Whole Wheat Pear Muffins

Recipe by DeMaCuisine for Abundant Harvest Organics

Ingredients:

  • 1 C whole wheat flour
  • ¼ t salt
  • ½ t baking powder
  • ½ t baking soda
  • ¼ t cinnamon
  • ¼ t ginger
  • ½ C cold butter (or coconut oil), cut into small chunks
  • 1 C oats
  • ¾ C any of the following: Asian pears, pears, apples, parsnips, carrots, squash, persimmons, (grated)
  • ½ C any of the following: figs, berries, cherries (pits removed), chopped
  • ¼ C honey (or maple syrup)
  • ¼ C maple syrup
  • 1 egg (or use ground up flaxseeds and water)
  • 1 t apple cider vinegar
  • 1 t vanilla extract
  • (optional: almonds or walnuts, chopped, for topping)

Instructions:

  1. Position the rack in the center of the oven and pre-heat to 350F.
  2. Whisk flour through ginger.
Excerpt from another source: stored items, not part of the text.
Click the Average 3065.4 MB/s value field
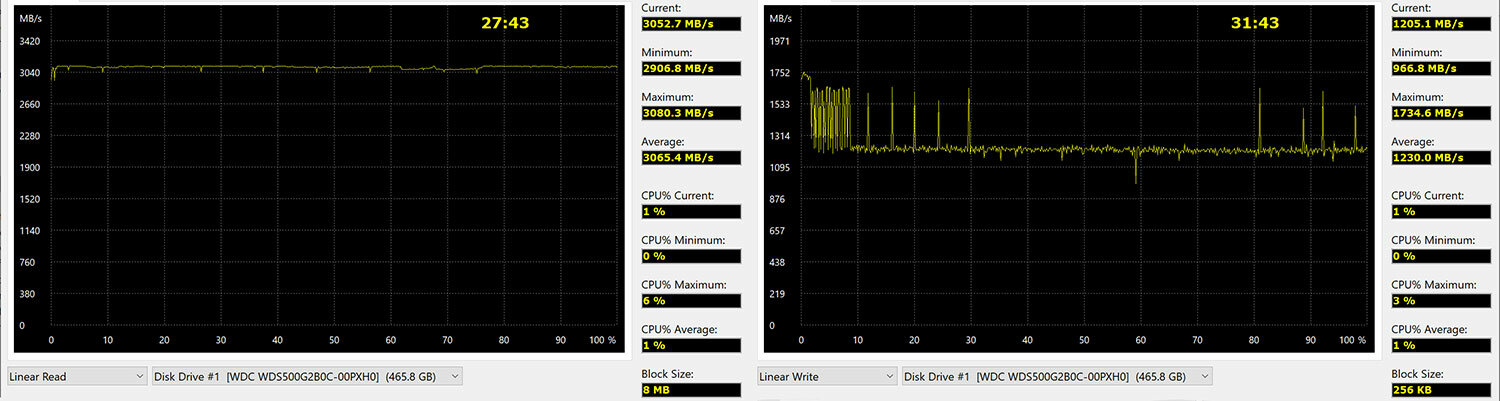click(x=690, y=158)
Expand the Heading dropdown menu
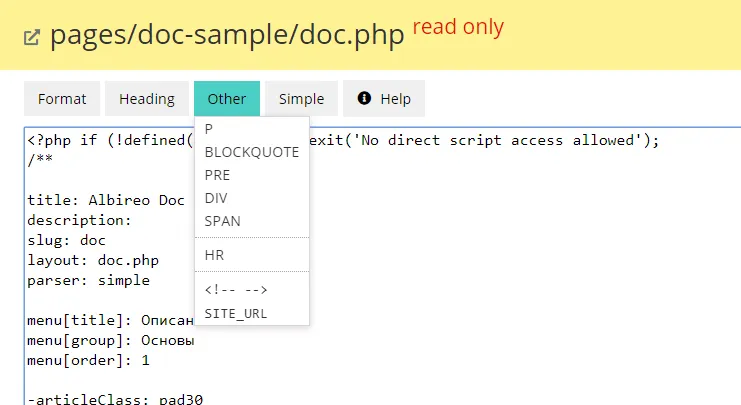The height and width of the screenshot is (405, 741). pyautogui.click(x=147, y=99)
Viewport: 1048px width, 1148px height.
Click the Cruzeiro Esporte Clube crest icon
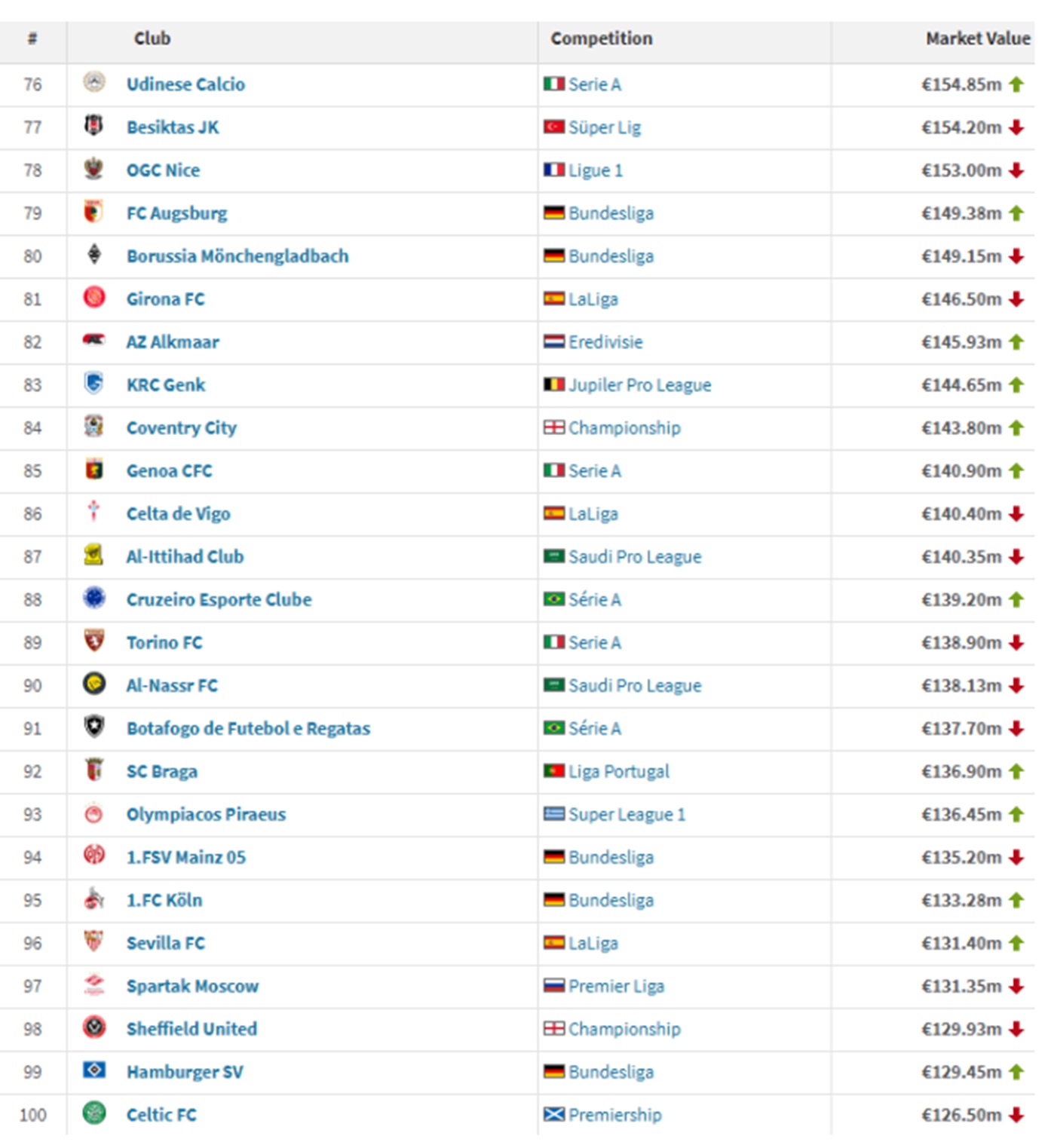point(93,598)
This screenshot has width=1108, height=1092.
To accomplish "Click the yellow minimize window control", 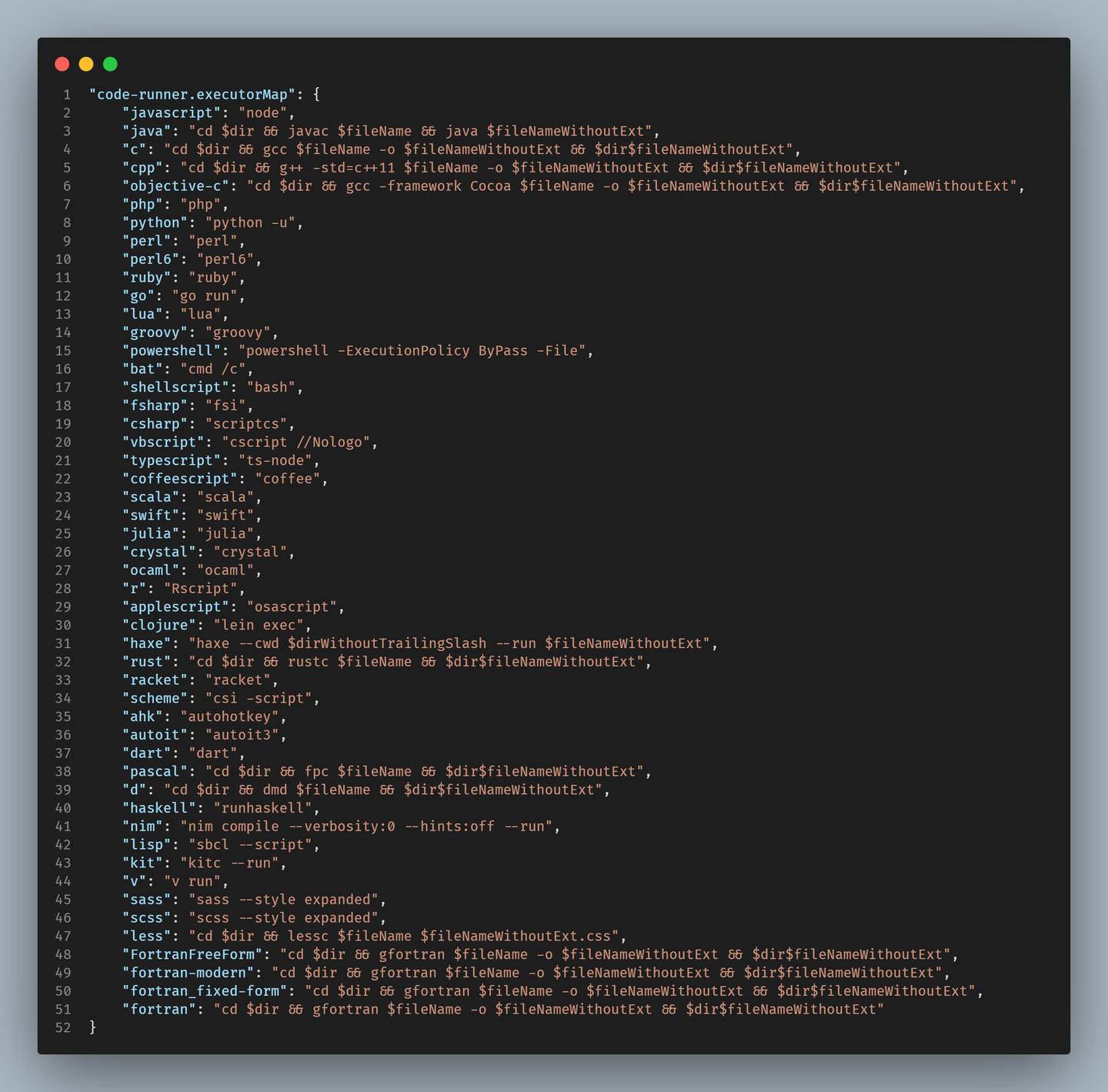I will (86, 64).
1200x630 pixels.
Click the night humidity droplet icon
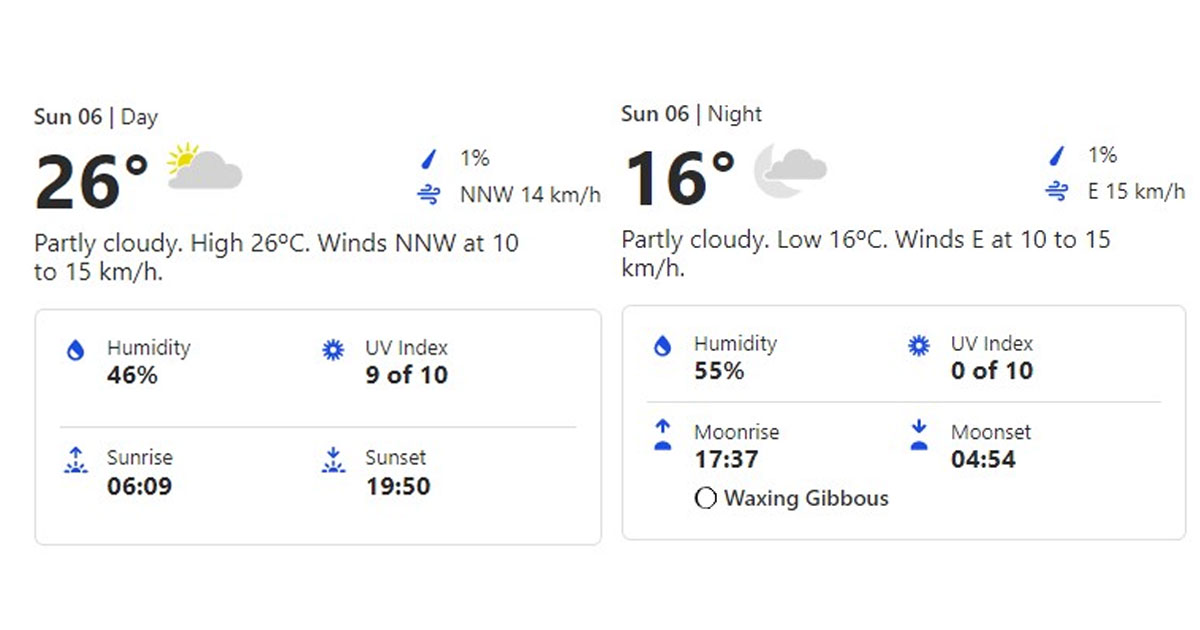(x=662, y=346)
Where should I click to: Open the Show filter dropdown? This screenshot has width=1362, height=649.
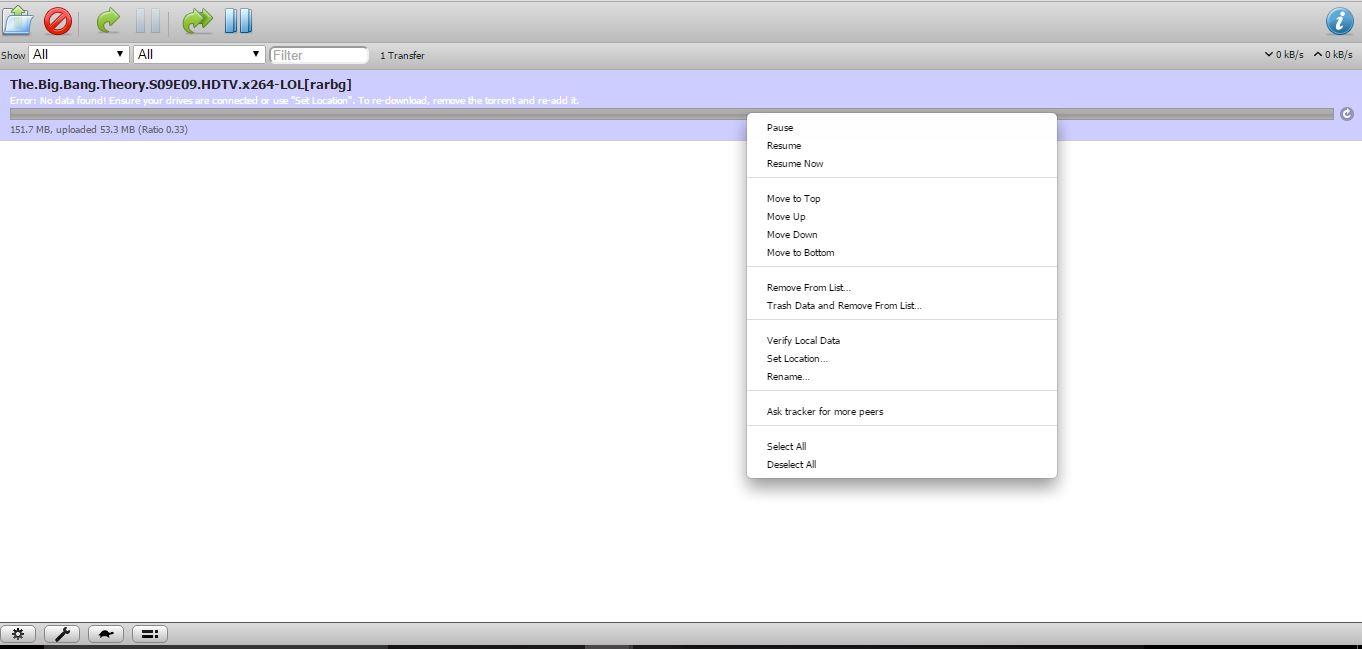(x=78, y=54)
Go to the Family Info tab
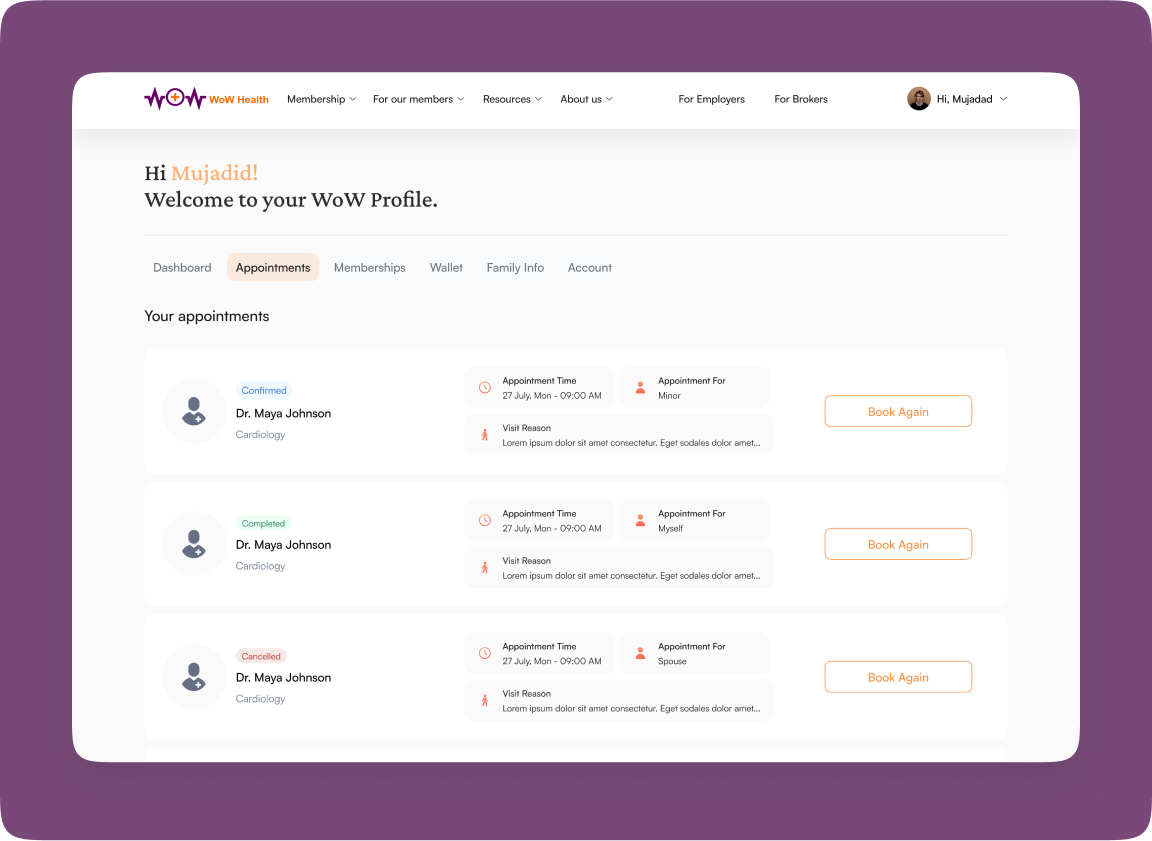Image resolution: width=1152 pixels, height=841 pixels. pyautogui.click(x=515, y=268)
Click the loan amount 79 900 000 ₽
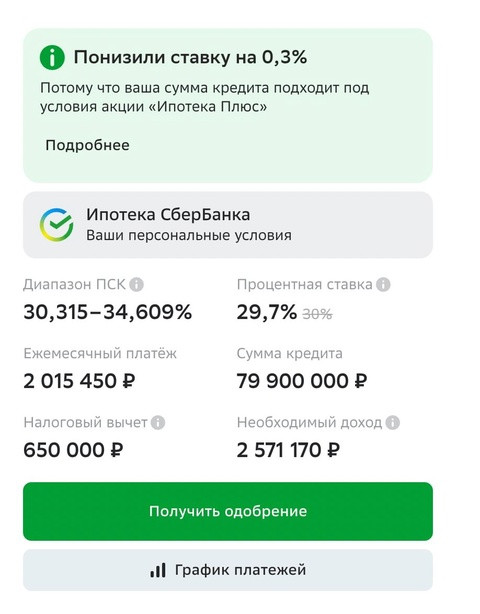This screenshot has width=480, height=614. pyautogui.click(x=302, y=381)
Mix in butter with a pastry blender or hands until coarse meal or small (pea sized) chunks remain. Stir in oats through fruit. Set in the freezer while you assemble the wet ingredients.
  3. In a separate bowl whisk honey through vanilla. Add to dry ingredients and stir to combine.
  4. Scoop about 3T of batter into each compartment of a greased muffin pan (should yield 1 dozen). Top with nuts if desired, pressing them gently into the batter. Bake for about 20-22 minutes, or until a toothpick comes out clean and the center of the muffin springs back when touched.
  5. Remove from the oven and cool for about 5 minutes in the pan. Transfer to a cooling rack and cool completely.